- Task
Return all of the records below verbatim, reproducing every line without any change.

"""

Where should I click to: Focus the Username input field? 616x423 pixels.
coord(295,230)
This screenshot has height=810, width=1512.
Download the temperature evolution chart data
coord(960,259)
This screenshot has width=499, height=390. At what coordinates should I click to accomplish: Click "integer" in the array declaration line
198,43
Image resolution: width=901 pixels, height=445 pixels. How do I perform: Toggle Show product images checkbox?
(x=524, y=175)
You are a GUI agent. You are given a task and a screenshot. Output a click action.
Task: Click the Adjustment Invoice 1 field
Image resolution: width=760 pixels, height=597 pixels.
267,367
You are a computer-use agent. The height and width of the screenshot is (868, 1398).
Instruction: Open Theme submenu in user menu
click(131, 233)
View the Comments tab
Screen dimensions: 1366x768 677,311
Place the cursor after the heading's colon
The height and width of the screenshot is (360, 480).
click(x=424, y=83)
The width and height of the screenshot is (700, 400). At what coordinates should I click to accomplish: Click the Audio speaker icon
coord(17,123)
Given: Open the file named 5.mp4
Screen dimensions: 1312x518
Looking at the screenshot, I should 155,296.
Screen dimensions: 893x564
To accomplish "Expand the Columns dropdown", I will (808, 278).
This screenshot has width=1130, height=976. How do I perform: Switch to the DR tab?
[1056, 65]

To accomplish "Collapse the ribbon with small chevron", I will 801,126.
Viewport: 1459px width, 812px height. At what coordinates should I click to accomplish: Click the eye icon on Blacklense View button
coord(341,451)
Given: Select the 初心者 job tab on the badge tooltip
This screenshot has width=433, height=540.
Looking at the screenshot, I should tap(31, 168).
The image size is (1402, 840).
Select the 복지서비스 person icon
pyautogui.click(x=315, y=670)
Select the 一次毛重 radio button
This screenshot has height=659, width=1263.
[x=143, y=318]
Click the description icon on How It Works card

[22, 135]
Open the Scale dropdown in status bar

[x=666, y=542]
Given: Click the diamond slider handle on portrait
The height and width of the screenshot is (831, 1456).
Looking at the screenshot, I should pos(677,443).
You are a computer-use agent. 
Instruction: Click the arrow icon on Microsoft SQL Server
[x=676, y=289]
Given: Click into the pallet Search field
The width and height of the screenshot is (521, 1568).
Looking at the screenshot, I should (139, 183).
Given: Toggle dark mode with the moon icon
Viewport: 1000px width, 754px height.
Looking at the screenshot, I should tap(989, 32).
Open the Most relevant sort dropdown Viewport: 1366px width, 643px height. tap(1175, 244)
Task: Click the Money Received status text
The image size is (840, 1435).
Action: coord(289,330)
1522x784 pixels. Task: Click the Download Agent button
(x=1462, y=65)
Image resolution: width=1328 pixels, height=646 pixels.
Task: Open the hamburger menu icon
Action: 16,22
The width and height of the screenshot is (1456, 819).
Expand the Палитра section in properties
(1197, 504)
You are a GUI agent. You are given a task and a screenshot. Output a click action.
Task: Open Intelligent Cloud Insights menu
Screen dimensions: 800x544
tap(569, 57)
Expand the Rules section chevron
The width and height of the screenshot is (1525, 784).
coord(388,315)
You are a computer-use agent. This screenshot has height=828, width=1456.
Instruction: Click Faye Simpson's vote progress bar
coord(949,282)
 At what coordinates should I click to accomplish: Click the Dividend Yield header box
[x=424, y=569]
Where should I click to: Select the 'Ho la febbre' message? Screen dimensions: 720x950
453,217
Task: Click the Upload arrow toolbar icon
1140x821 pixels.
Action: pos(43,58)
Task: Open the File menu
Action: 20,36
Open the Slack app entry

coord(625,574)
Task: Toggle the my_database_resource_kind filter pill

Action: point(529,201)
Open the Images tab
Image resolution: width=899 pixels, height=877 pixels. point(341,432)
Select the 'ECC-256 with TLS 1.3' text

"""

- Output
Where should I click to: Focus the Username input field? 616x423 pixels.
coord(295,230)
This screenshot has height=810, width=1512.
Download the temperature evolution chart data
coord(960,259)
This screenshot has width=499, height=390. At what coordinates should I click to accomplish: Click "integer" in the array declaration line
198,43
Image resolution: width=901 pixels, height=445 pixels. How do I perform: Toggle Show product images checkbox?
(x=524, y=175)
You are a GUI agent. You are given a task and a screenshot. Output a click action.
Task: Click the Adjustment Invoice 1 field
Image resolution: width=760 pixels, height=597 pixels.
267,367
You are a computer-use agent. The height and width of the screenshot is (868, 1398).
Instruction: Open Theme submenu in user menu
click(131, 233)
View the Comments tab
Screen dimensions: 1366x768 677,311
Place the cursor after the heading's colon
The height and width of the screenshot is (360, 480).
click(x=424, y=83)
The width and height of the screenshot is (700, 400). At what coordinates should I click to accomplish: Click the Audio speaker icon
coord(17,123)
Given: Open the file named 5.mp4
Screen dimensions: 1312x518
Looking at the screenshot, I should 155,296.
Screen dimensions: 893x564
To accomplish "Expand the Columns dropdown", I will (808, 278).
This screenshot has width=1130, height=976. How do I perform: Switch to the DR tab?
[1056, 65]

To accomplish "Collapse the ribbon with small chevron", I will 801,126.
Viewport: 1459px width, 812px height. At what coordinates should I click to accomplish: Click the eye icon on Blacklense View button
coord(341,451)
Given: Select the 初心者 job tab on the badge tooltip
This screenshot has width=433, height=540.
Looking at the screenshot, I should tap(31, 168).
The image size is (1402, 840).
Select the 복지서비스 person icon
pyautogui.click(x=315, y=670)
Select the 一次毛重 radio button
This screenshot has height=659, width=1263.
[x=143, y=318]
Click the description icon on How It Works card

[22, 135]
Open the Scale dropdown in status bar

[x=666, y=542]
Given: Click the diamond slider handle on portrait
The height and width of the screenshot is (831, 1456).
Looking at the screenshot, I should pos(677,443).
You are a computer-use agent. 
Instruction: Click the arrow icon on Microsoft SQL Server
[x=676, y=289]
Given: Click into the pallet Search field
The width and height of the screenshot is (521, 1568).
Looking at the screenshot, I should (139, 183).
Given: Toggle dark mode with the moon icon
Viewport: 1000px width, 754px height.
Looking at the screenshot, I should tap(989, 32).
Open the Most relevant sort dropdown Viewport: 1366px width, 643px height. tap(1175, 244)
Task: Click the Money Received status text
The image size is (840, 1435).
Action: coord(289,330)
1522x784 pixels. Task: Click the Download Agent button
(x=1462, y=65)
Image resolution: width=1328 pixels, height=646 pixels.
Task: Open the hamburger menu icon
Action: 16,22
The width and height of the screenshot is (1456, 819).
Expand the Палитра section in properties
(1197, 504)
You are a GUI agent. You are given a task and a screenshot. Output a click action.
Task: Open Intelligent Cloud Insights menu
Screen dimensions: 800x544
tap(569, 57)
Expand the Rules section chevron
The width and height of the screenshot is (1525, 784).
coord(388,315)
You are a computer-use agent. This screenshot has height=828, width=1456.
Instruction: Click Faye Simpson's vote progress bar
coord(949,282)
 At what coordinates should I click to accomplish: Click the Dividend Yield header box
[x=424, y=569]
Where should I click to: Select the 'Ho la febbre' message? Screen dimensions: 720x950
453,217
Task: Click the Upload arrow toolbar icon
1140x821 pixels.
Action: pos(43,58)
Task: Open the File menu
Action: 20,36
Open the Slack app entry

coord(625,574)
Task: Toggle the my_database_resource_kind filter pill

Action: point(529,201)
Open the Images tab
Image resolution: width=899 pixels, height=877 pixels. point(341,432)
Select the 'ECC-256 with TLS 1.3' text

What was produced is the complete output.